I have spent the better part of the past decade working on developing technology products for developing countries. I always work on the road - my strong belief is that a product manager needs to be where the user is - and I have adopted a life of a “corporate nomad”. I spend 90%+ of my time traveling around in developing countries, and very rarely show up at a corporate office, at least not one that employs me. I have worked on the ground in over 60 developing countries - about 25 of them in Sub Saharan Africa, and the remainder in South East Asia, South Asia, Central Asia, Caucasus and the South Pacific. I have worked in countries on the more developed side of Emerging Markets, such as South Africa, Thailand or Georgia, and I have worked on countries that are struggling at the bottom of many metrics, such as Afghanistan, DR Congo, Somalia and Ethiopia. I have worked in countries that wrap you in their tranquility and harmony, such as Laos, Bhutan and Mauritius, and I have worked in countries and regions that keep you on your toes in fear of your own personal security, such as eastern DR Congo, Kashmir, Somalia, Afghanistan, Mali.

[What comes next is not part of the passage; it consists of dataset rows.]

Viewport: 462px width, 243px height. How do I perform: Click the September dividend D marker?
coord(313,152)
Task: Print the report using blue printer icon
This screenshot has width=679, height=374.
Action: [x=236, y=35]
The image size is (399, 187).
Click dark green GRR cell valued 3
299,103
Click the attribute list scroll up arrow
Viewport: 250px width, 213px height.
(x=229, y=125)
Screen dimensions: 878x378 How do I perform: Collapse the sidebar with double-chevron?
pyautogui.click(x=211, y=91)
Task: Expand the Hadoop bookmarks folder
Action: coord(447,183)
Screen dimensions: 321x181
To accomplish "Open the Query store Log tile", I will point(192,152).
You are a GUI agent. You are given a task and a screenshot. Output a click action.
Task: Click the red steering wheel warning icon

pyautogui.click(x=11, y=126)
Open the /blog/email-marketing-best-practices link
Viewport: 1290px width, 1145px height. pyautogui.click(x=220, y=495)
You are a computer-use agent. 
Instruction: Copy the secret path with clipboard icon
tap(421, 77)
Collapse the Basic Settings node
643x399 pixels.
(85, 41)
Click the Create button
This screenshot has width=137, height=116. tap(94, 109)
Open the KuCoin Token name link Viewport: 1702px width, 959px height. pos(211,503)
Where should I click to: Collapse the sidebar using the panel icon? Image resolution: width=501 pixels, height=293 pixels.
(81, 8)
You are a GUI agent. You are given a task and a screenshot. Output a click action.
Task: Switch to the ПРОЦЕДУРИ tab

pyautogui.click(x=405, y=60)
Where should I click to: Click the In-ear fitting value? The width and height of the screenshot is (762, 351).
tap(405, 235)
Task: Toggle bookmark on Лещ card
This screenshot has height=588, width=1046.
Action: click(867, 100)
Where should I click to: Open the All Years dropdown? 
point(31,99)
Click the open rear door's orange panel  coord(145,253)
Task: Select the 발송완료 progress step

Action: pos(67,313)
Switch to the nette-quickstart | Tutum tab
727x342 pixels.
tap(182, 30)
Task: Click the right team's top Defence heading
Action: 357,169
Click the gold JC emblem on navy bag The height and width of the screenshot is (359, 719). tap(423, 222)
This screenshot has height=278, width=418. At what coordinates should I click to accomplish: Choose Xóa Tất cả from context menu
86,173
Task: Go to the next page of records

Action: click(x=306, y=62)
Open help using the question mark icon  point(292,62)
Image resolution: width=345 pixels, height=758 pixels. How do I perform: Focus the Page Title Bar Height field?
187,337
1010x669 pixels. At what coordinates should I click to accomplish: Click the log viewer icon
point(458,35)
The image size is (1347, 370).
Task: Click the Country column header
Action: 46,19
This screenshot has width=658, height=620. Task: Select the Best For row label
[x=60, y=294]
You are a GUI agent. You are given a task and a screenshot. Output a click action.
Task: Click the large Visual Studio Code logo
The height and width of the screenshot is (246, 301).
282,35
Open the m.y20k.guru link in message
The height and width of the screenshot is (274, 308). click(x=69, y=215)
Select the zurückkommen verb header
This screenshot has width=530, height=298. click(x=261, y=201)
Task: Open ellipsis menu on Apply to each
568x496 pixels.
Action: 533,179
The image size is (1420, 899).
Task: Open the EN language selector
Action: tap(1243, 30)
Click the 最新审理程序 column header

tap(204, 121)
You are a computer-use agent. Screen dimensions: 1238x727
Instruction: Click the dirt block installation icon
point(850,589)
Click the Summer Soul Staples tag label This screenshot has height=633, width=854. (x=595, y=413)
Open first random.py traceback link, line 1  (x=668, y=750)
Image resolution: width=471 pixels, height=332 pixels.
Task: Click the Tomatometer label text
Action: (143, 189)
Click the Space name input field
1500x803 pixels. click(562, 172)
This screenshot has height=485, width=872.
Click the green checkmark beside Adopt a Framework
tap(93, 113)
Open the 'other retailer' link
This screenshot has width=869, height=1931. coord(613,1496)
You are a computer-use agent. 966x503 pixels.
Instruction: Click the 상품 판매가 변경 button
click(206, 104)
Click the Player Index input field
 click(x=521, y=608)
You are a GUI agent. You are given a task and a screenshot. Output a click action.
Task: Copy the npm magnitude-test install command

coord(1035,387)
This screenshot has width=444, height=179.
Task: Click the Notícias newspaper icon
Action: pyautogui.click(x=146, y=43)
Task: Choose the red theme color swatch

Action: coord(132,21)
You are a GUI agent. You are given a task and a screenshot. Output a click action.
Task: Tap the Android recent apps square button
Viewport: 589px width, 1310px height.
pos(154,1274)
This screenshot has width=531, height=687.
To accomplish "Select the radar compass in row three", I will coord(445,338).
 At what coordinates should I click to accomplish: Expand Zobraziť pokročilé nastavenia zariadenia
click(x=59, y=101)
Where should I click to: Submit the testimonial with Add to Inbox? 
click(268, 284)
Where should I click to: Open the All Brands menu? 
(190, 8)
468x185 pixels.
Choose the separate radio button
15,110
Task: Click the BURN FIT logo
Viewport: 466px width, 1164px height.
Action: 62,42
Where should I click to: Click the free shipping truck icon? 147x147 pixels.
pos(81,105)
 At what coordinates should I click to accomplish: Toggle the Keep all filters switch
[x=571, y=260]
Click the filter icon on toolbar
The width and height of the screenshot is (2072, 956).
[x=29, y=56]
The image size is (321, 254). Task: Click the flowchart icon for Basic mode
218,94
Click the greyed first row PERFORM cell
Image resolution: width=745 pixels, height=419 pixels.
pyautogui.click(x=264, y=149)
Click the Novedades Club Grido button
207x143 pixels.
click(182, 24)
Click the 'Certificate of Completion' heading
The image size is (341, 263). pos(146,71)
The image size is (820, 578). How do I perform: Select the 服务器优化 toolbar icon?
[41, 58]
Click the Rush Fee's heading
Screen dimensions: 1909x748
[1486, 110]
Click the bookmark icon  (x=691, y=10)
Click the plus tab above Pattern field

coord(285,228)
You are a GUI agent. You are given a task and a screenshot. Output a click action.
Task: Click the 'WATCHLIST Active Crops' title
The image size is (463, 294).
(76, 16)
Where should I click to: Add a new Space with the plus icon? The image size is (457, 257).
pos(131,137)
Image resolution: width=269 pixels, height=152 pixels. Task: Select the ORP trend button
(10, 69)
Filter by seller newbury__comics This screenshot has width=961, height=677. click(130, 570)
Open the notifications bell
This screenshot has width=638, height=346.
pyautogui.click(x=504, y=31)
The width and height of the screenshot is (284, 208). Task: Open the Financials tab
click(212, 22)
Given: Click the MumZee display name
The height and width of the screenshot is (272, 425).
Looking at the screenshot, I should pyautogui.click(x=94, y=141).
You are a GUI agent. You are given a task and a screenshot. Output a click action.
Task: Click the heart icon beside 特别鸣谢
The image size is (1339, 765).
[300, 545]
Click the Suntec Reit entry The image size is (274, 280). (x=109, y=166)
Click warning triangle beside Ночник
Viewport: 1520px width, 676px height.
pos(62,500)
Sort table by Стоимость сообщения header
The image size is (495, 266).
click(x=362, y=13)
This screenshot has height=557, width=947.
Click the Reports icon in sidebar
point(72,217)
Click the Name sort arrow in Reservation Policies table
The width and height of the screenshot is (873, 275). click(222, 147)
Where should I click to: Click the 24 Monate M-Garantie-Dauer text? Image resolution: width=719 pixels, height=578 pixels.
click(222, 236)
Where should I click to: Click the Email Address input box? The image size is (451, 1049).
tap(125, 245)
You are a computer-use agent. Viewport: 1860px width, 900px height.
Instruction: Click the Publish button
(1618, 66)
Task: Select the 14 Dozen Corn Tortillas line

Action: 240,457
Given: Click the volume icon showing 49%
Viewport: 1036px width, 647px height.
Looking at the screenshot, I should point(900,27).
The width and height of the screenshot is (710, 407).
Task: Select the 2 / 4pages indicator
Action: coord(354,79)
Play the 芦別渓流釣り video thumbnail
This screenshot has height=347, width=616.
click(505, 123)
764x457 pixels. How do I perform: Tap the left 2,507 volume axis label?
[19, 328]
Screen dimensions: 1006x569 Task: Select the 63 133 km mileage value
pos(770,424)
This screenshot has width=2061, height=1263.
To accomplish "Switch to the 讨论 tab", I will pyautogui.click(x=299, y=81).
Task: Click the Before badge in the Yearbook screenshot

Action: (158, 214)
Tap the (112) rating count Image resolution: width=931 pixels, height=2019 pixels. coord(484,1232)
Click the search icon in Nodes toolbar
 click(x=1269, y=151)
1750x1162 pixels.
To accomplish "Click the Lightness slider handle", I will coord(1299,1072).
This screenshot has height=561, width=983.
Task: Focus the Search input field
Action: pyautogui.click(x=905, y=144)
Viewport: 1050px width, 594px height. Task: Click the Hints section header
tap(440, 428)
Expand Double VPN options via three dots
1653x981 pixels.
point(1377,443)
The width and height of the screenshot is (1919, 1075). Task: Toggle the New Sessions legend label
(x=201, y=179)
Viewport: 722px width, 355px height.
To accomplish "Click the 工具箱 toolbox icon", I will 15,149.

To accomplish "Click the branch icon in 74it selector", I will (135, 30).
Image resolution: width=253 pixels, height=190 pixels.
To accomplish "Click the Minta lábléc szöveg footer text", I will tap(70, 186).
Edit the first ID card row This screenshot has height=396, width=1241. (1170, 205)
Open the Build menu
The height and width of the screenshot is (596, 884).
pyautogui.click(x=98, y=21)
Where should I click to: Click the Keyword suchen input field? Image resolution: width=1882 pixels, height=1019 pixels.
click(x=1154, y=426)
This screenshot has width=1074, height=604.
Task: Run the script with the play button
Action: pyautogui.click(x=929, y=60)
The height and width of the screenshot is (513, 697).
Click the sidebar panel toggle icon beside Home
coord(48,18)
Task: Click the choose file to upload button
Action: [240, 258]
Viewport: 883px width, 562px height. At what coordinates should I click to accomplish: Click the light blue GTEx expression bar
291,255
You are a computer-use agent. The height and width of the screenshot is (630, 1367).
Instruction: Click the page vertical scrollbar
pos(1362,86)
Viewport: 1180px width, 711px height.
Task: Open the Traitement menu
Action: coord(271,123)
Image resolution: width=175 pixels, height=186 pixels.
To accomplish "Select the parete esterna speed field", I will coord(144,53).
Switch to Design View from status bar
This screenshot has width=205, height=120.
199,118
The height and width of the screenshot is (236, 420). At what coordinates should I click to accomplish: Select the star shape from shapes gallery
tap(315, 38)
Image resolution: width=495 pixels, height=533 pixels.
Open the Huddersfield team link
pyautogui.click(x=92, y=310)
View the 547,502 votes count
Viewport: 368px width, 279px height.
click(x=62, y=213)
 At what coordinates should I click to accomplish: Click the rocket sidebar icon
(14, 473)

My lifetime travel map, as recorded by Trip Advisor 

In all these places, I have met and spoken to thousands of tech entrepreneurs, thousands software developers as well as mobile operators, ISPs, governments, universities, IT companies, local investors, international aid institutions, and local and international NGOs.

The technology industry is perhaps one of the most globalized industries out there. Mobility of workers across borders, shared technical standards, flow of investment capital internationally and continuous daily flow of communication across national borders at all levels of a technology organization are probably unparalleled by any other industry. 



Chatting with tech entrepreneurs in Tbilisi, Georgia 

One would expect that with this free and open flow of communication globally in the technology industry, a shared understanding of how to go about developing technology in and/or for developing countries would arise. Unfortunately that isn’t the case. I am finding that I am spending more and more of my time attempting to bridge the gap in both directions: On the one hand, software developers and entrepreneurs in developing countries often have a very skewed view of how the global technology industry operates, and as a result they are ineffective in their attempts to connect or integrate into it, and on the other hand, multinational technology companies as well as international NGOs often have a complete misunderstanding of the needs of the regular people in developing countries, and as a result, either focus on solving the wrong problem, and/or fail to get their technology products adopted by their target users.

This blog is written in order to try to help with the latter of this problems: it will attempt to bring some insights and observations from across the developing countries to an audience of Western product managers, designers and software engineers working on information technology products targeted at end users in developing countries (also known as Emerging Markets in corporate lingo).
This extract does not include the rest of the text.